Trabalho das procuradorias
O consultor da Aprece aponta ainda que, conforme dados do Portal da Transparência, do Tribunal de Contas do Estado do Ceará, no ano (2004) em que os 56 municípios ingressaram com ações pela Aprece, 33 deles não tinham procuradorias. Logo, não seria possível a realização do trabalho via Procuradorias Municipais, conforme determina o Ministério Público.
Já de acordo com o promotor Élder Ximenes, mesmo que as procuradorias não existissem, “seria o caso de contratação mediante licitação comum, sem tratar de notória especialização ou exclusividade, dada a singeleza do objeto. Jamais por dispensa ou inexigibilidade de licitação. Note-se que em uma situação hipotética como esta, qualquer movimentação do município em qualquer processo judicial exigiria a contratação de escritório mediante licitação”.
“Não há ilegitimidade de contrato porque a Justiça federal, em grau de recurso, reconheceu a legitimidade dos advogados em receber os honorários porque o contrato é legítimo. E quem tem competência pra tratar sobre qualquer assunto do Fundef e Fundeb é o Ministério Público Federal porque são recursos oriundos do cofre da união”, diz Irineu. “Os advogados foram contratados pelos municípios por procuração, e isso os legitimou a trabalhar e obter êxito. A finalidade pública foi atingida”, complementa.

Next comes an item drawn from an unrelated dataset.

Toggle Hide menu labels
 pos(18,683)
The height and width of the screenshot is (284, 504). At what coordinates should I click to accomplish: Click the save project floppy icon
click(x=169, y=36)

Fundo estimula ampliação da oferta de ensino
Em vigor de 1997 a 2006, o Fundef se tratava de um fundo de natureza contábil, a partir do qual cada município recebia o equivalente ao número de alunos matriculados na sua rede pública do Ensino Fundamental (1ª a 8ª séries do antigo 1º grau). Foi extinto e substituído pelo Fundo de Manutenção e Desenvolvimento da Educação Básica e de Valorização dos Profissionais da Educação (Fundeb). O Fundo foi instituído pela Emenda Constitucional n.º 14, de setembro de 1996, e regulamentado pela Lei n.º 9.424, de 24 de dezembro do mesmo ano, e pelo Decreto nº 2.264, de junho de 1997.